Melanophore metachrosis response in amphibian tadpoles: effect of background colour, light and temperature
journal contributionposted on 16.09.2020 by Eduardo José Rodríguez-Rodríguez, Juan Francisco Beltrán, Rafael Márquez
Any type of content formally published in an academic journal, usually following a peer-review process.
The developmental and biochemical mechanisms of colour change through chromatophore metachrosis in amphibian tadpoles are relatively well studied, but the environmental factors driving colour change remain unclear. A cryptic response to background colour in order to reduce predation is an intuitively valid explanation, however, other hypotheses need to be explored. In this study, we aimed to investigate the environmental factors driving the melanophore metachrosis process in Alytes dickhilleni tadpoles. First, we tested the response to two backgrounds with clearly distinct reflectance: black and white. The proportion of dark tadpoles became significantly higher when they were located on the black background, and pale tadpole proportion was dominant on the white background, as expected from the crypsis hypothesis. Secondly, we added two new factors, temperature and photoperiod, maintaining the background variation. Our results suggest that lower temperatures, and short photoperiods were significantly driving a change to dark colouration in tadpoles, possibly allowing a more efficient thermoregulation, and in consequence, development and growth.

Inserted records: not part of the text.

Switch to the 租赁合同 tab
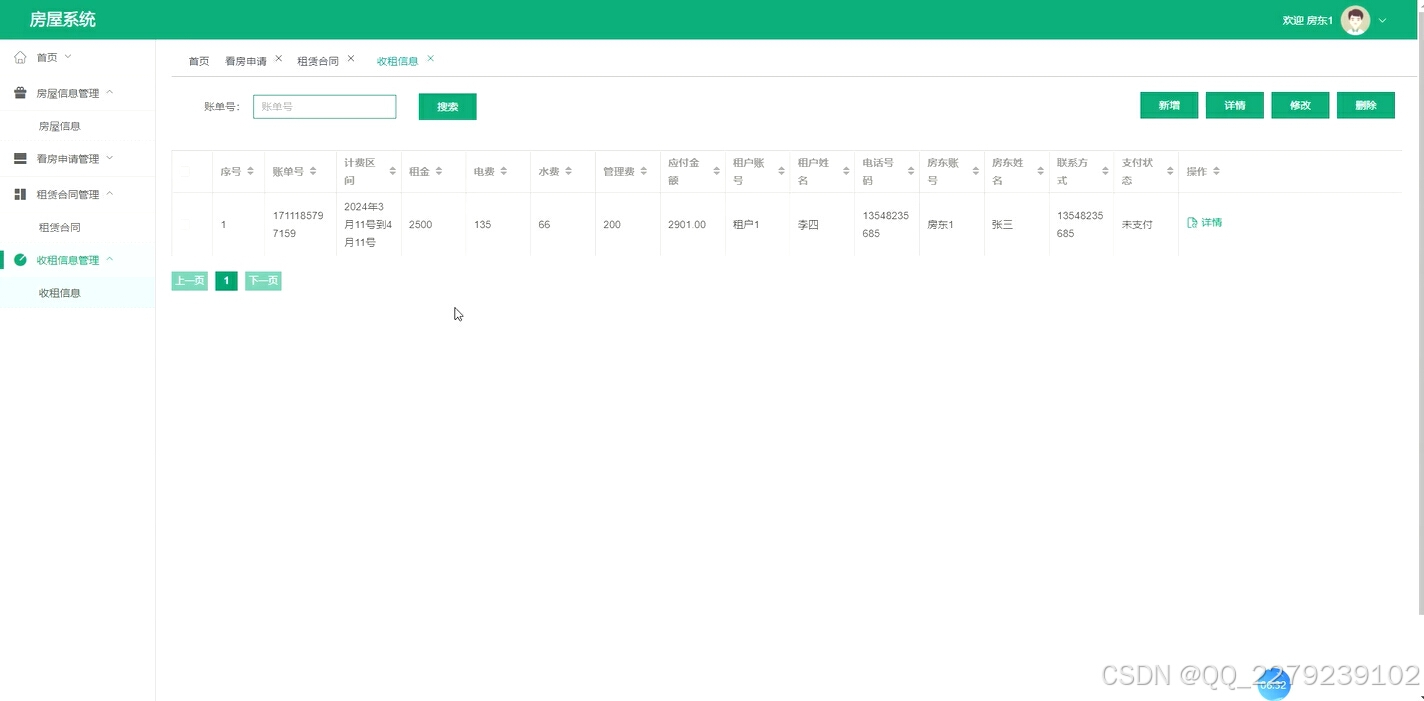 click(319, 60)
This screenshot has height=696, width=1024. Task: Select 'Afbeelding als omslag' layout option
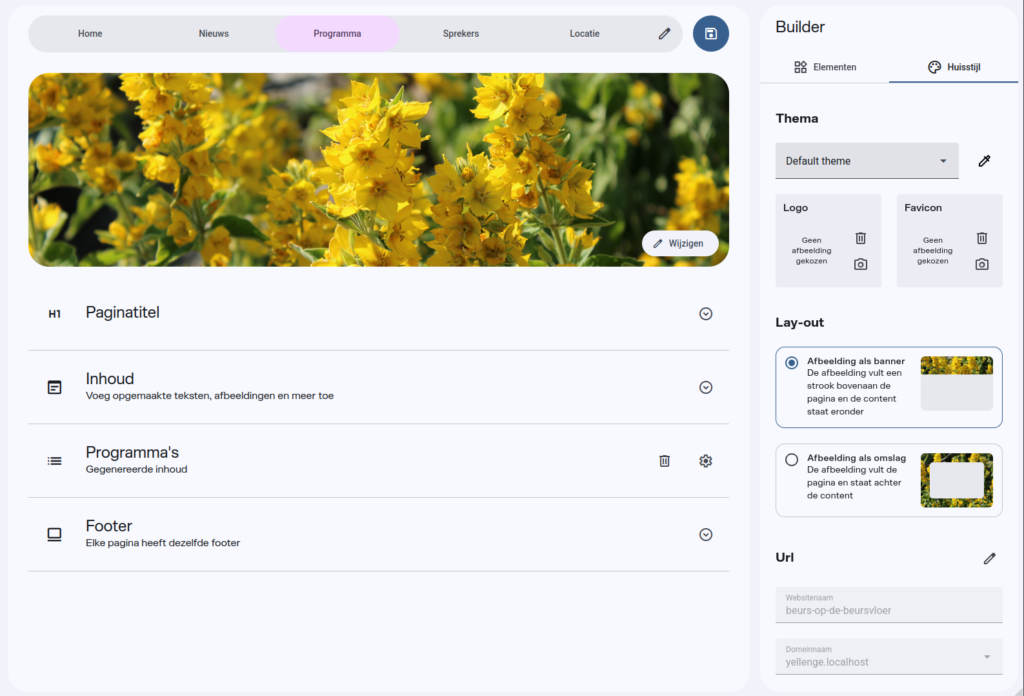coord(792,460)
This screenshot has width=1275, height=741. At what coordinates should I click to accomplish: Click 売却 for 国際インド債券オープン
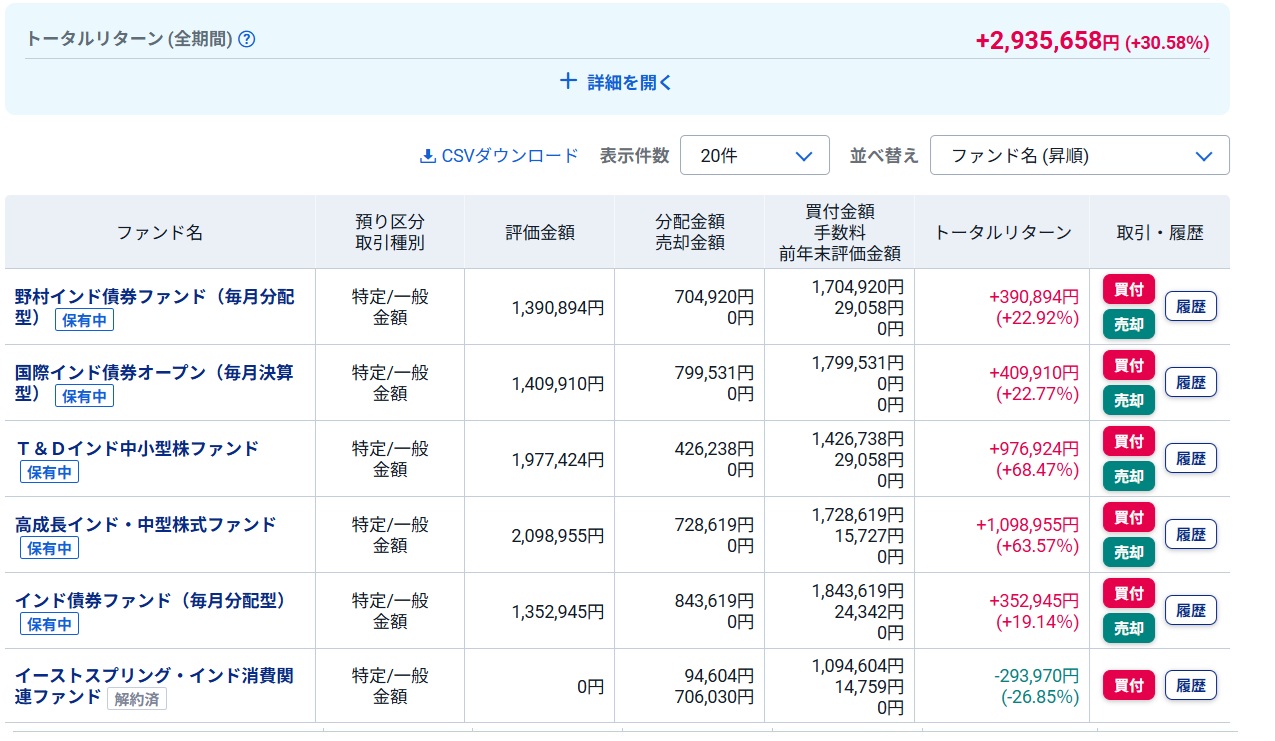coord(1129,400)
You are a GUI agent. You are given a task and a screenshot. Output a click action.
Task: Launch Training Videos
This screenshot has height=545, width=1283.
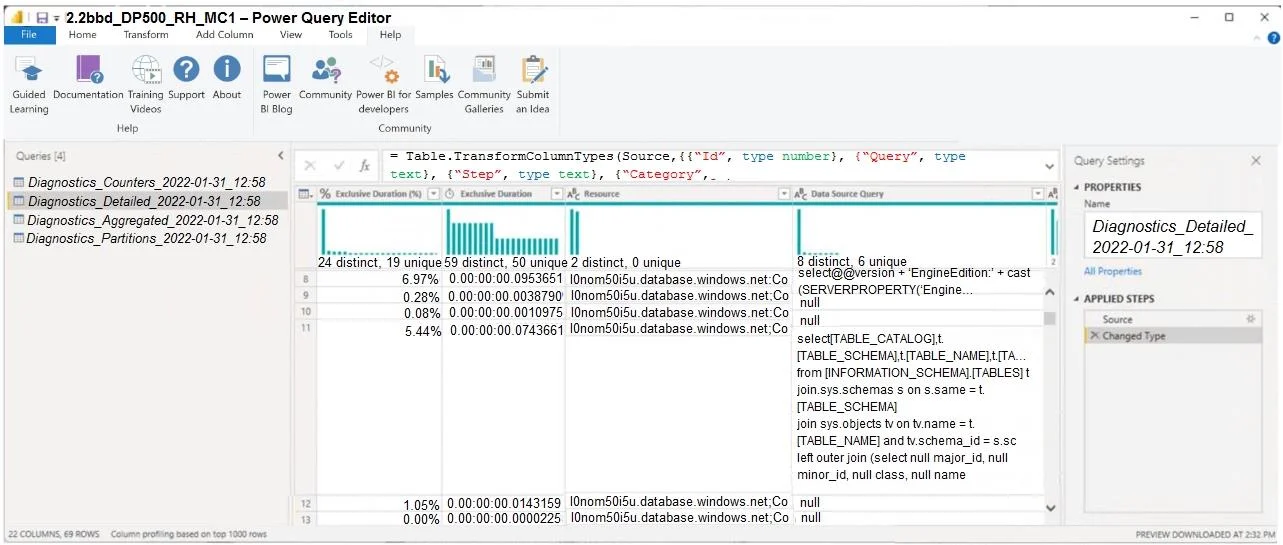[x=145, y=84]
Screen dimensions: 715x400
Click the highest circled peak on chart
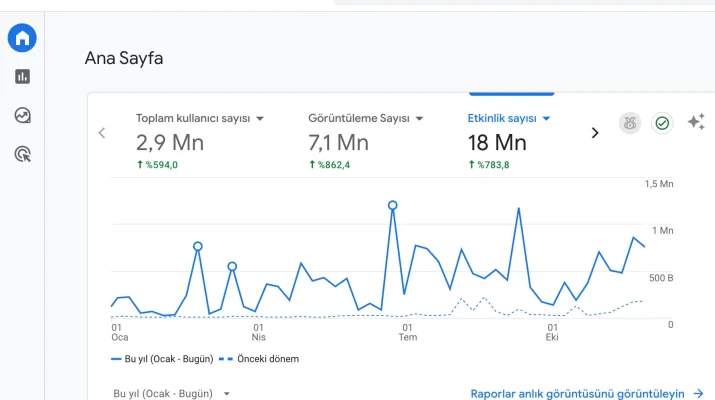(x=393, y=205)
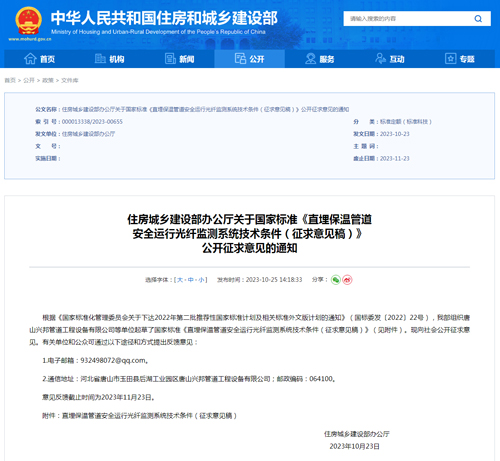Open the 政策 breadcrumb link

(48, 80)
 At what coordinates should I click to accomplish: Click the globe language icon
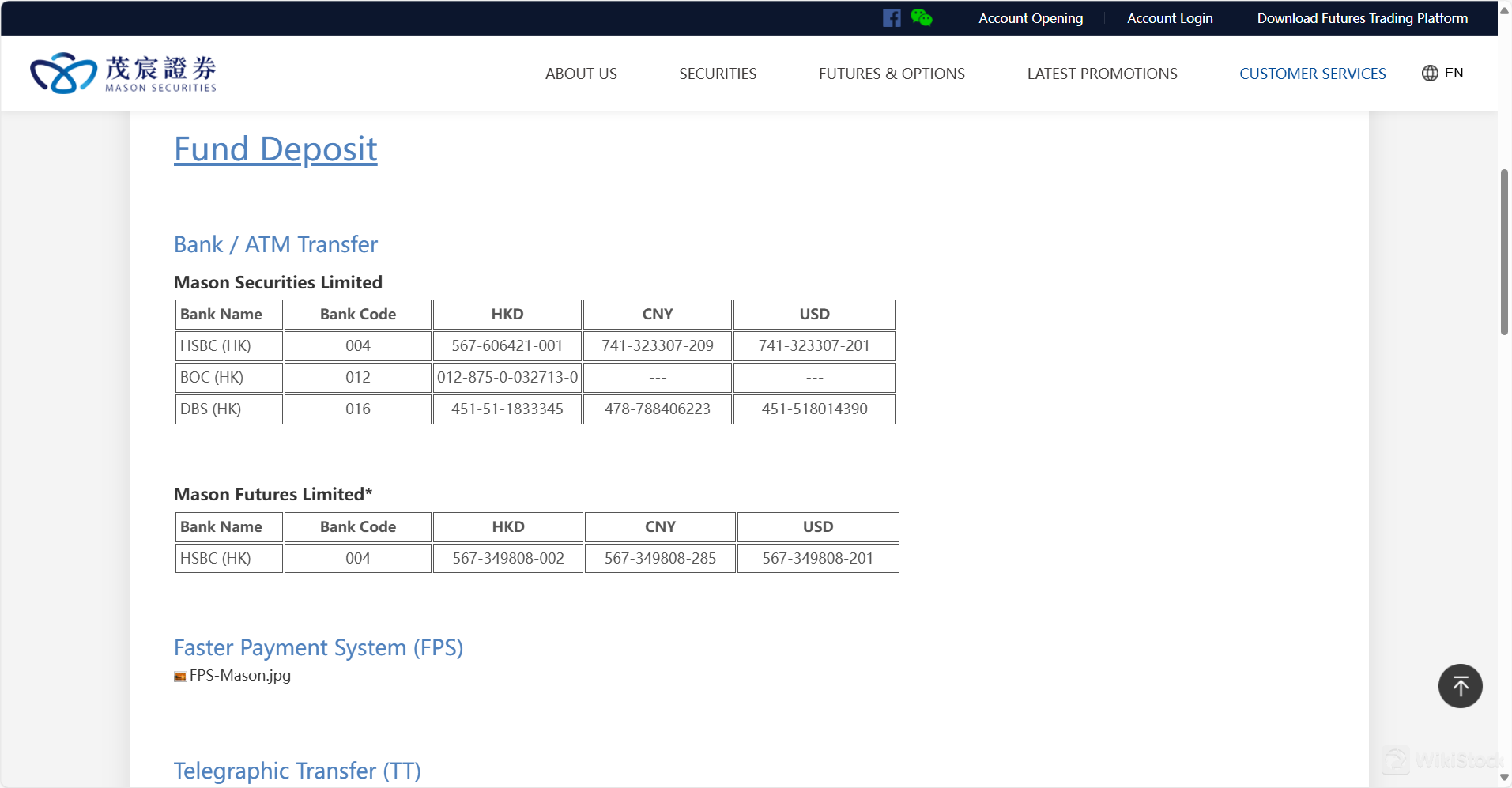1430,74
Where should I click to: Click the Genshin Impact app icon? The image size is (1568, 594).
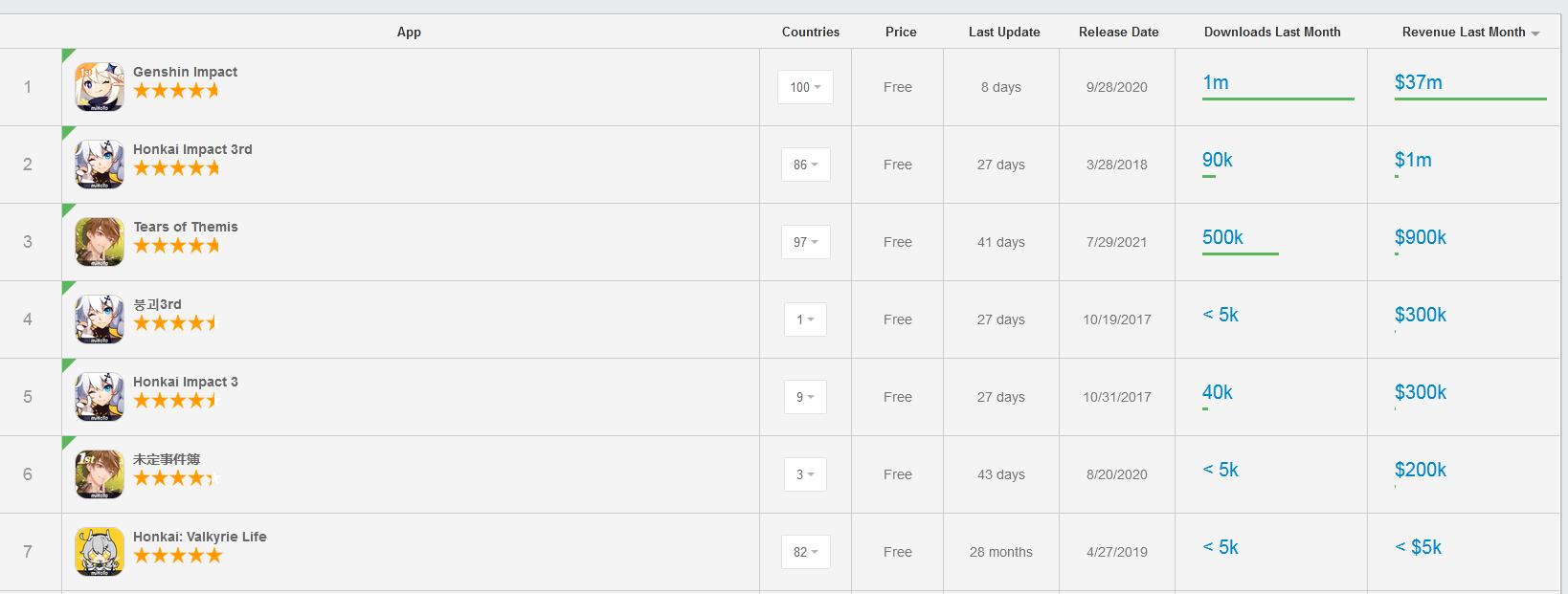[x=100, y=87]
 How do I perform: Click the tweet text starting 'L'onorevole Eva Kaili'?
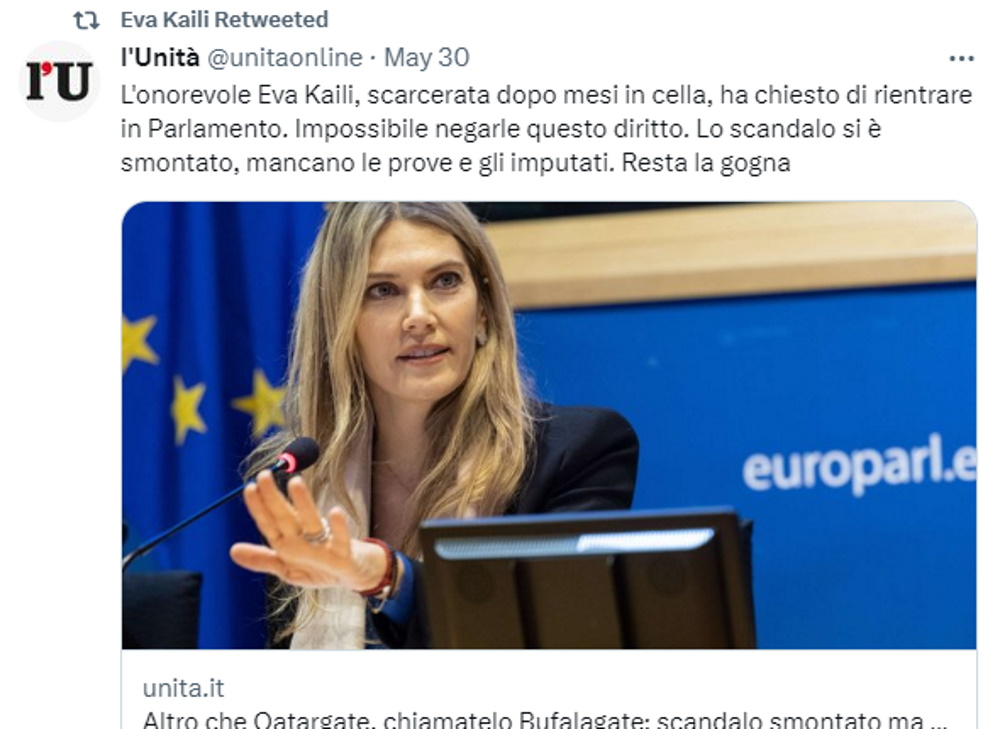(x=547, y=129)
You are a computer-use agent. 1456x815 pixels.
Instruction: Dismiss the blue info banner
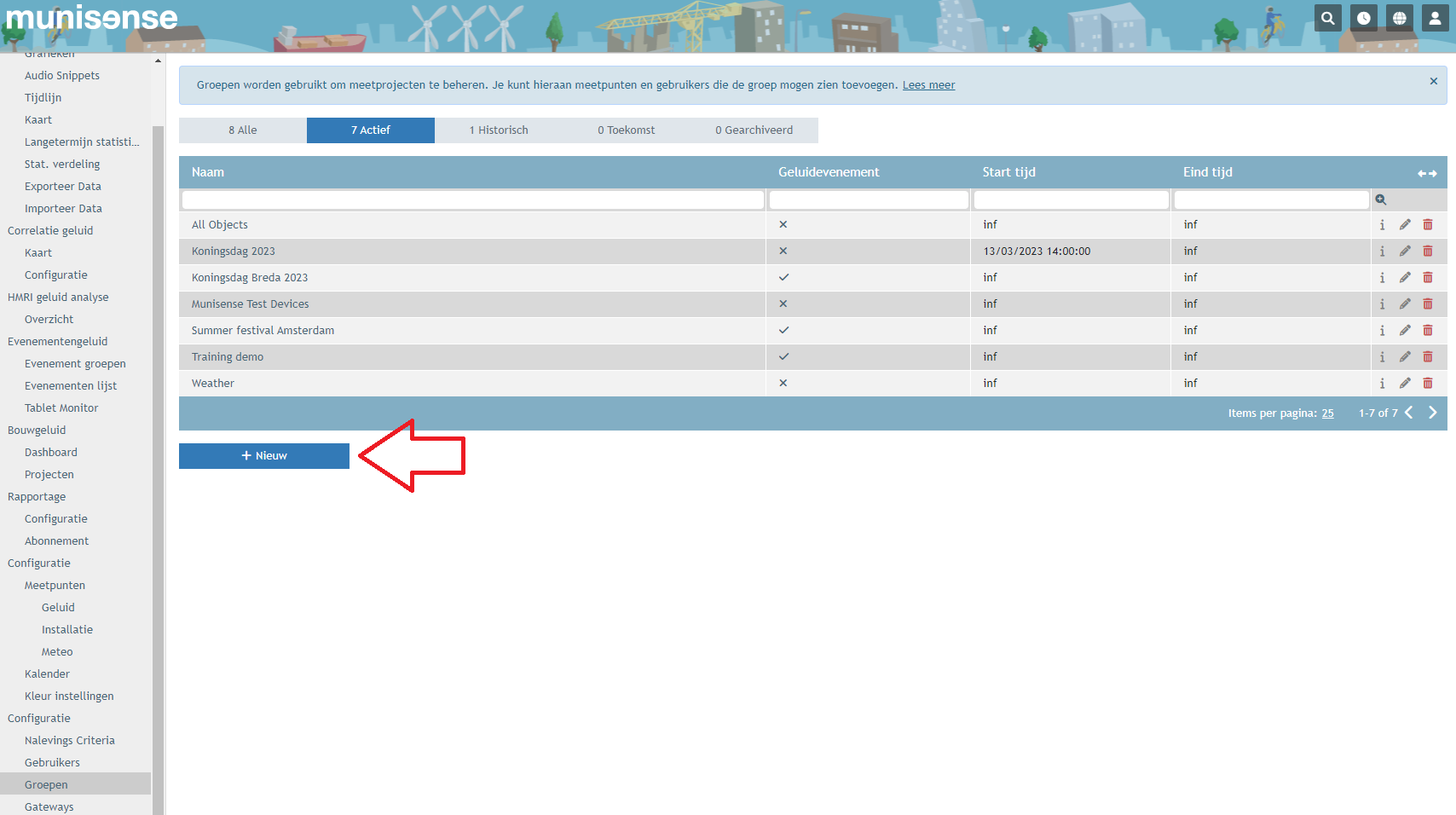click(x=1434, y=81)
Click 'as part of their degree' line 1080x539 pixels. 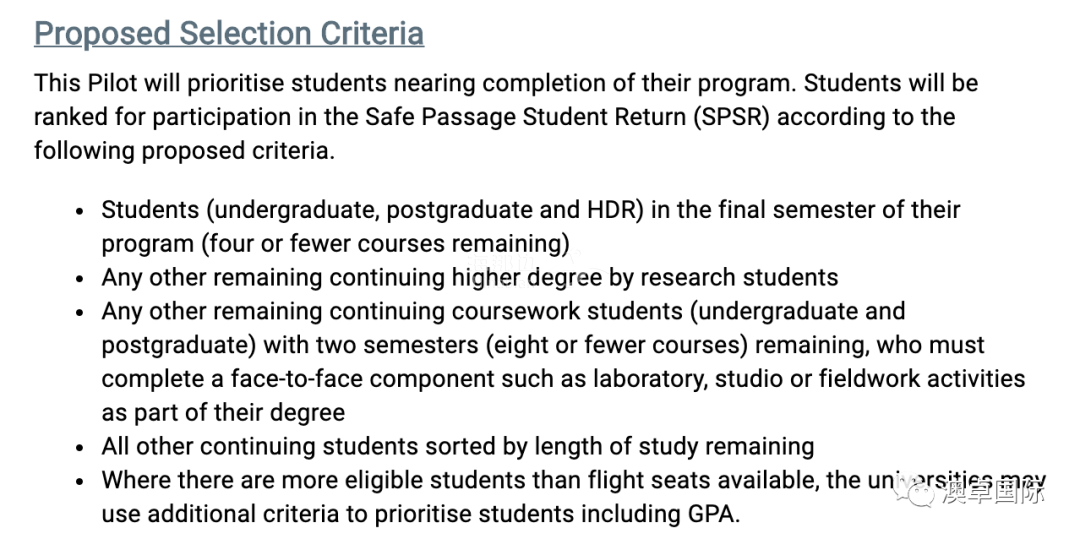tap(223, 412)
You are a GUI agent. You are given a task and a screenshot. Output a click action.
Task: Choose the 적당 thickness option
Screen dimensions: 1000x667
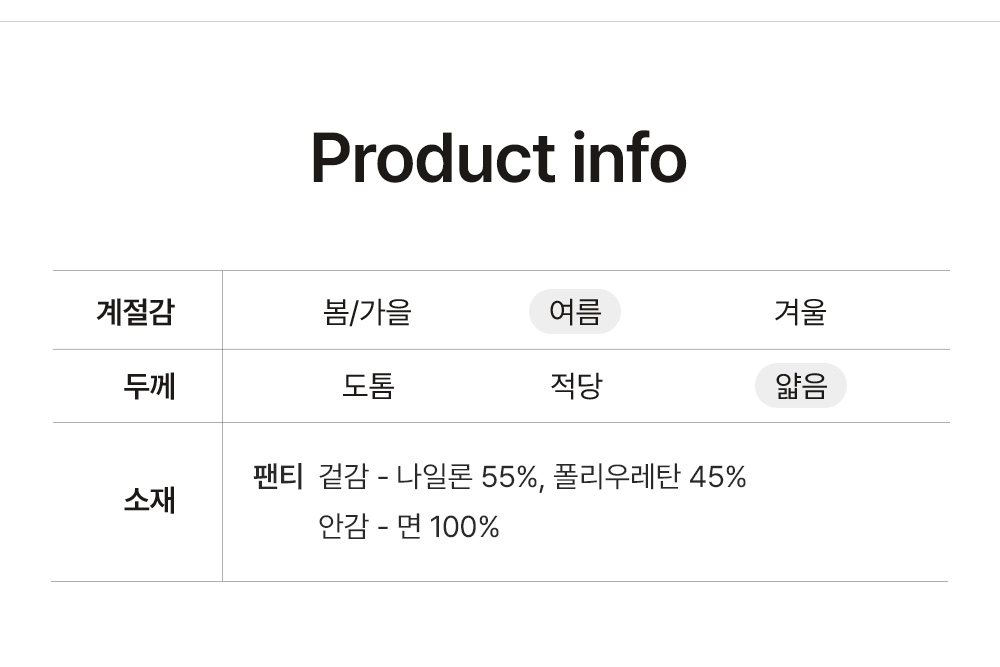(576, 386)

Next we tested whether dark and pale tadpoles selected backgrounds that matched their colouration (black and white background), and found no evidence for behavioral selection. The apparent response in colour change to background appears to be mediated by the background reflectance of light, that there does not seem to be behavioral selection of matching background by the tadpoles, and therefore it suggests that color change is more likely to be a physiological response with thermoregulatory implications.